MPs slam DH over NHS trust bankruptcies

by | 30th Oct 2012 | News

A committee of MPs reports that the Department of Health (DH) has been unable to explain to them how it would deal with an NHS trust that goes bankrupt.

A committee of MPs reports that the Department of Health (DH) has been unable to explain to them how it would deal with an NHS trust that goes bankrupt.

Nor could it explain what would trigger a trust being placed into the failure regime, or exactly how that process would work, says the Committee on Public Accounts, publishing its latest report on the financial sustainability of the NHS.

Commenting on the evidence provided to the panel by the DH, committee chair Margaret Hodge said: “we do not know whether a bankrupt trust would be allowed to fail or how and when Ministers would intervene. And it is not clear how the Department would ensure that essential services are protected if a trust fails.”

“It very much looks like the Department is inventing rules and processes on the hoof rather than anticipating problems and establishing risk protocols,” she added.

The overall surplus of £2.1 billion across all NHS bodies in 2011-12 masks the fact that a significant minority are in financial difficulty, says the MPs’ report. In London, two trusts have a combined deficit of £115 million, one of which, South London Healthcare NHS Trust, has been placed in special administration.

“We are particularly concerned that the financial viability of a number of trusts is being undermined by the fact that they are locked into unaffordable private finance initiative [PFI] contracts. It is unclear how the Department will continue to underwrite payments once most of the money moves to the NHS Commissioning Board,” added Ms Hodge, Labour MP for Barking.

The Committee’s findings, which are based on evidence provided by the DH and the regulator Monitor, show that 377 NHS organisations reported a surplus for 2011-12, but 10 NHS trusts, 21 NHS foundation trusts and three Primary Care Trusts (PCTs) reported a combined deficit of £356 million. Moreover, they add that, without extra funding from PCTs, Strategic Health Authorities (SHAs) and the DH, a further 31 NHS trusts and 11 foundation trusts may not have broken even for the year. The latter group would not have made foundation trust status today given their financial performance, and there is a real concern that some organisations will fail, the MPs warn.

The DH was unable to tell the Committee clearly what would trigger a trust being placed in the failure regime, and how decisions would be made about the future of a trust in financial difficulty, say the MPs. “We were particularly surprised that the Department was unable to tell us how the process will work for South London Healthcare NHS Trust, which is already in special administration. We also fear that they new system creating central ‘risk pools’ to deal with trusts in financial difficulties is likely to put more pressure on other health trusts who are already seeking financial savings to meet the £20 billion efficiency savings target,” they add.

A number of trusts in financial difficulty have PFI contracts with fixed annual charges that are so high the trusts cannot break even, the report notes. Paying these charges is one of the first calls on the NHS budget, and the DH is liable for supporting all PFI payments because it underwrites the Deed of Safeguard given to contractors. It already expects to have to find £1.5 billion to bail out seven trusts facing problems with PFI repayments over the remaining life of their contracts, equivalent to £60 million annually.

Moreover, the MPs note, the guarantee provided by the Deed of Safeguard gives PFI providers the upper hand in any attempt by trusts to renegotiate the contracts, “which experience suggests can result in reduced service levels rather than greater efficiency. The priority given to meeting PFI annual charges inevitably distorts priorities, which is especially worrying at a time when resources are constrained,” they say.
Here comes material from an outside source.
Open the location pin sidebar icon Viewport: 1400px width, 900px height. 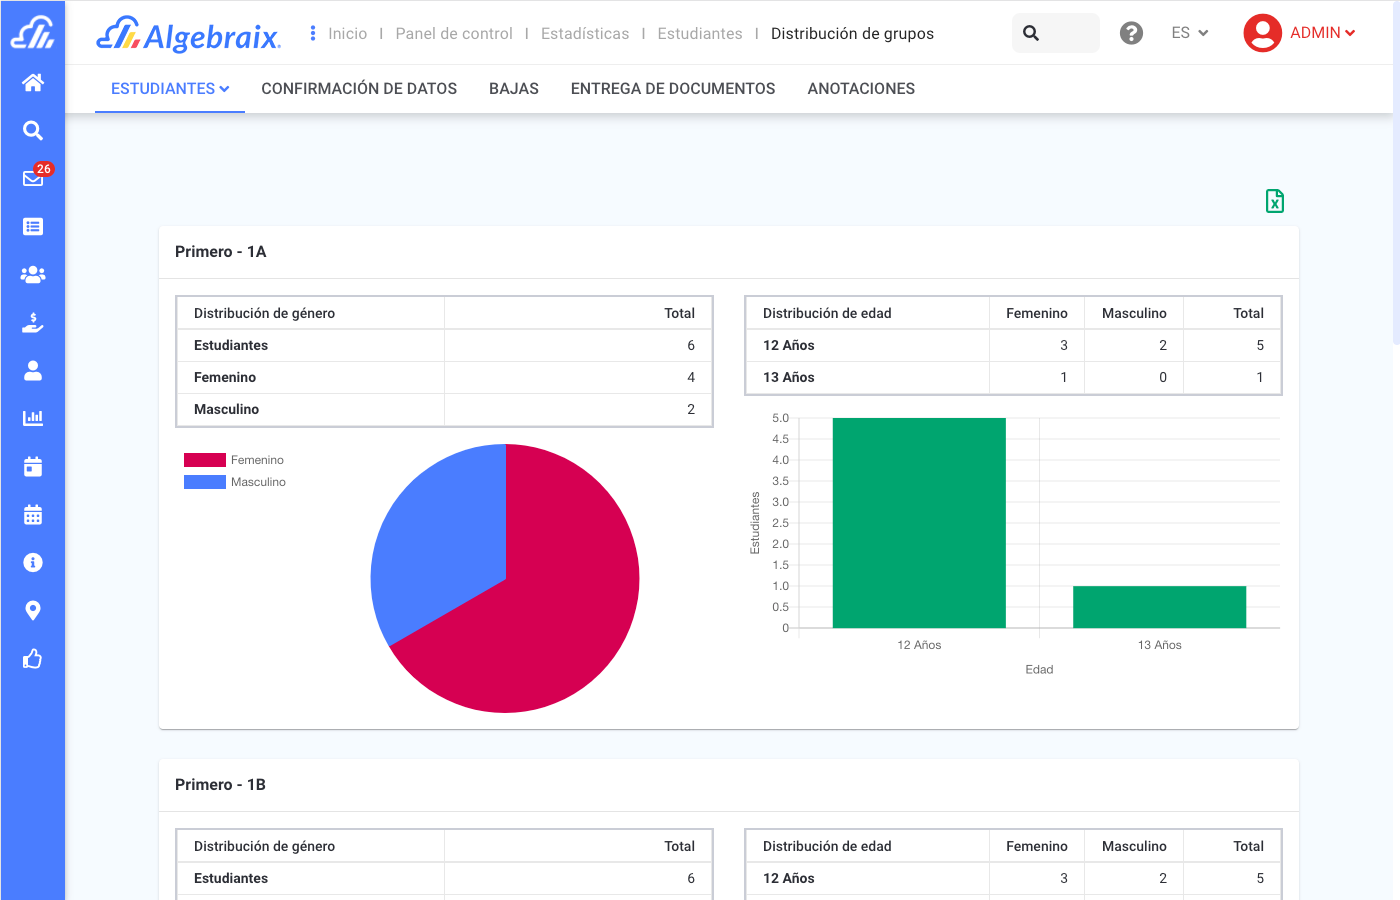coord(33,610)
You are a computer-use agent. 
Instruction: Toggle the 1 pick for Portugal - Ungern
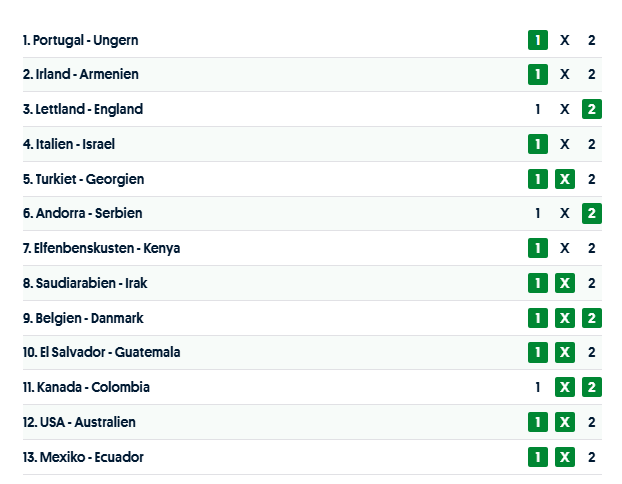pyautogui.click(x=538, y=40)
Overall, the Committee reports that the DH had been unable to spell out to it a clear plan to achieve financial sustainability or a clear strategy for dealing with financial failure at individual trusts, or to provide reassurance that such problems would not damage the quality of care or equality of access to all citizens, wherever they live.

The incentives for Clinical Commissioning Groups (CCGs) to work collaboratively within regional health economies remains unclear, the report adds. “Given the scale of the challenge, it is alarming that there is a lack of comparative data that could inform a debate on reconfiguration of services, particularly because the Department expects that every trust will need to reconfigure services,” it concludes.